Saturday 31 March 2018

waking up the dahlias

It rained again.  I managed to weed some more of the shrub rose bed after the overnight rain had ceased and before the lunchtime rain started, tickling the soil with my hand fork, dusting it with fish, blood and bone, and tucking Strulch around the allium stems.  It was a job that would have been much easier three weeks ago.  On the plus side, foliage has now started to emerge on the too-numerous clumps of self-sown Campanula lactiflora, enabling me to find them to dig out the ones I don't want.  C. lactiflora is a perfectly nice plant, in a rubustious way.  Indeed, the parent of my unwanted largesse, the soft lilac variety 'Loddon Anna', holds the RHS Award of Garden Merit.  It's just that you can have too much of a good thing.  The smaller roses do not like being loomed over, and I don't want to stare at a monoculture of Campanula in that corner of the bed.

While it was only raining a bit I went to buy some more compost for the dahlias.  Last year's display was slightly disappointing, and I decided then that I really would try to find the time and energy to restart the tubers this season in fresh compost and set at the correct level in their pots so that there was a space at the top for watering.  It is so tempting, with all the other things to do in the spring, to just start them back into growth in their existing compost and tell yourself that with some liquid tomato feed everything will be fine.
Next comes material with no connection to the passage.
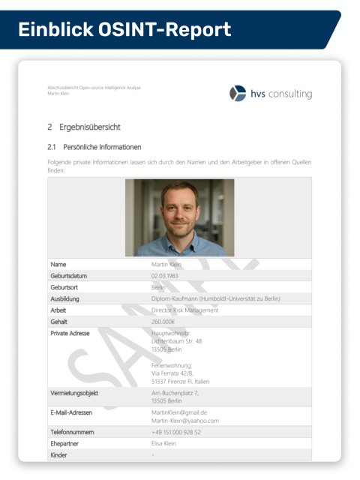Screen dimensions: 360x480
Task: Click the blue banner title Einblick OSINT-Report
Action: (124, 29)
The old compost came away from the tubers like dust as I probed at it with my fingers, and I felt a conscientious glow that for once I was doing the right thing by the dahlias as I settled them down in fresh compost, tapping the pots lightly on the ground and pushing compost down into the pot, but not too hard, to try and make sure I didn't leave any air pockets.  For good measure I topped every pot off with a sprinkling of Vitax Q4.  Some of the tubers were massive and I moved them into slightly bigger pots.  One yielded a couple of offsets, each with a portion of stem and three swollen storage lobes, that will make new plants, but others showed no signs of wanting to be split and I left them intact.

The greenhouse is bursting at the seams so I stood the pots out on the concrete, feeling vaguely radical since dahlias are not frost hardy.  But the ones left in the ground over the winter normally survive, and manage to come back into growth without being destroyed by frost, and I thought that I could fleece the pots when frost was forecast.  I was just so keen to get myself some working space in the greenhouse, so that I could space the pots of overwintering tender shrubs and herbaceous plants more widely, and have some elbow room while I tided them up and fed them.

By teatime it was raining properly again and I gave up for the day.  It is awfully disappointing weather for the Easter weekend.